I don’t normally review film on this site, and don’t plan to start. But I rent regularly from Lovefilm.com (for those of you reading in America, it’s a British version of Netflix), and have had a run of several really good films that I wanted to share with you:
Our Daily Bread
The Lives of Others
Our Daily Bread is hard to describe without making it sound like what it’s not. I could call it a documentary about industrial food production, but it’s absolutely nothing like Fast Food Nation and those types of film. There’s no voiceover, no real argument, hardly any talking at all. For most of the movie, you are watching truly bizarre scenes of food production, in complete silence other than the buzz and thump of the machines. It’s like an extended art-museum video. The interest comes from the really odd subject matter – the combine harvester moving eerily across a broad field, the sometimes alien-looking scenes of unbelievable machines doing weird stuff to sweet peppers. There’s also some blood and gore, and some cute little fluffy yellow chicks being hurled into a machine and spat out into a vast battery-farm type shed. But it’s not so much an animal-rights movie. It focuses more on us, on the strange world we have created, and on the effect of this world on the people who work in it. Hard to describe, but it was an absorbing film to watch.

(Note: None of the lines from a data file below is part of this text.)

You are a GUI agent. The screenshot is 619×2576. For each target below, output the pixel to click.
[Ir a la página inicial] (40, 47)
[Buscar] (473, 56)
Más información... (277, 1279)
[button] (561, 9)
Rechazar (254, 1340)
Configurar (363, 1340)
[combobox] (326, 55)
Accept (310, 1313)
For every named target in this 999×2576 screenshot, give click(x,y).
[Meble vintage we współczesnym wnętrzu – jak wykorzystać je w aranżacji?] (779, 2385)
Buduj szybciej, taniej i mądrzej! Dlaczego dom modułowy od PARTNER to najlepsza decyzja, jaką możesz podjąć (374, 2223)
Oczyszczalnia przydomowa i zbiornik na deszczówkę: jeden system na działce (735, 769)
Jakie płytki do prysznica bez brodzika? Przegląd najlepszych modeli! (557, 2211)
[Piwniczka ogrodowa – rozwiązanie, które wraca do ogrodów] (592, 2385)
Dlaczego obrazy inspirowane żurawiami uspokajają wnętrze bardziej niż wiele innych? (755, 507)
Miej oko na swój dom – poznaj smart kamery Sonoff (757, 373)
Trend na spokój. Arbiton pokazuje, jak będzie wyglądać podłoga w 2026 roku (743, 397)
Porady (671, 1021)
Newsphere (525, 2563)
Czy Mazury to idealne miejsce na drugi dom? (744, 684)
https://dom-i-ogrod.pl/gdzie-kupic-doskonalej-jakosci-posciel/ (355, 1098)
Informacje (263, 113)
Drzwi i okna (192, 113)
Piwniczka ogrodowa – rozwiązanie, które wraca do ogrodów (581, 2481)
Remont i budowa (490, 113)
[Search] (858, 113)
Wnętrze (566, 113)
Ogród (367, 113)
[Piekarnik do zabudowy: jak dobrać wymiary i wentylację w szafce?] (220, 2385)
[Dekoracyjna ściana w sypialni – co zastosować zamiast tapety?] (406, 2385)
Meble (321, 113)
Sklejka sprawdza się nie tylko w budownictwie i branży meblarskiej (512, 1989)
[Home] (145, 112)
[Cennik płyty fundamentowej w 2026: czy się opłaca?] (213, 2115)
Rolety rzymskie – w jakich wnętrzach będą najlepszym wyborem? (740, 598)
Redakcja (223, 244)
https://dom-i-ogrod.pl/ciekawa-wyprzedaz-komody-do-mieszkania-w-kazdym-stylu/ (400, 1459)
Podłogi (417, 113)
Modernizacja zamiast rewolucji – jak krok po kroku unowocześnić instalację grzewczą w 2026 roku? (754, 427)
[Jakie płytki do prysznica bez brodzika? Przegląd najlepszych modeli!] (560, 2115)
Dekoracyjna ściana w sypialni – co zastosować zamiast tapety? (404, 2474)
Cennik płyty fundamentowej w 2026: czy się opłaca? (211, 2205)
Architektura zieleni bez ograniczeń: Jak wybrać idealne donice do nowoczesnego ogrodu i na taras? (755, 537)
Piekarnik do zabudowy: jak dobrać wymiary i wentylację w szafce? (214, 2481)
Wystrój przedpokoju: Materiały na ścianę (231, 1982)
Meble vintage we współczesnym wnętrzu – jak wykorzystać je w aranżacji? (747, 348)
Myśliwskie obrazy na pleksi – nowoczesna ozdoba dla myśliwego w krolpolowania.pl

The Lives of Others is a really moving film about East Germany and the surveillance society, and it was particularly effective because the Stasi secret police are not presented as evil people but ordinary people operating within an evil system and adopting the usual human strategies of adaptation, compromise and occasional surreptitious acts of rebellion. I liked how it viewed the investigation of an intellectual from both sides simultaneously, the watcher and the watched, and my sympathies were split between them.
Black Gold is much more of a normal documentary film than Our Daily Bread, and it definitely does take sides, but the subject – the global coffee industry – is really compelling. It’s a familiar story of farmers in poor countries getting shafted and corporations making massive profits while pumping out PR about their largely imaginary ‘ethical’ policies. It succeeded in getting me outraged all over again, though.
Finally, Vodka Lemon is an Armenian film about a town slowly dying in post-Soviet Armenia. Snow falls constantly, and old people sit around drinking vodka and reminiscing while waiting desperately for their sons to send home money from richer countries like France. Again, it’s hard to explain why I liked it – not much happens, and it’s pretty relentlessly depressing. But it’s beautifully shot, with lots of wide open snowy landscapes increasing the sense of isolation and loss, and some good dry, pain-tinged comedy as an old man lugs a wardrobe halfway down a lonely road to sell it and a family argues over money for a new bride. I suppose part of it is that I like seeing new things, a new place that I’ve never seen before and a completely different way of life. It’s a very sad film but shot through with humour and lots of competing stories of human interest. Definitely a good film to watch.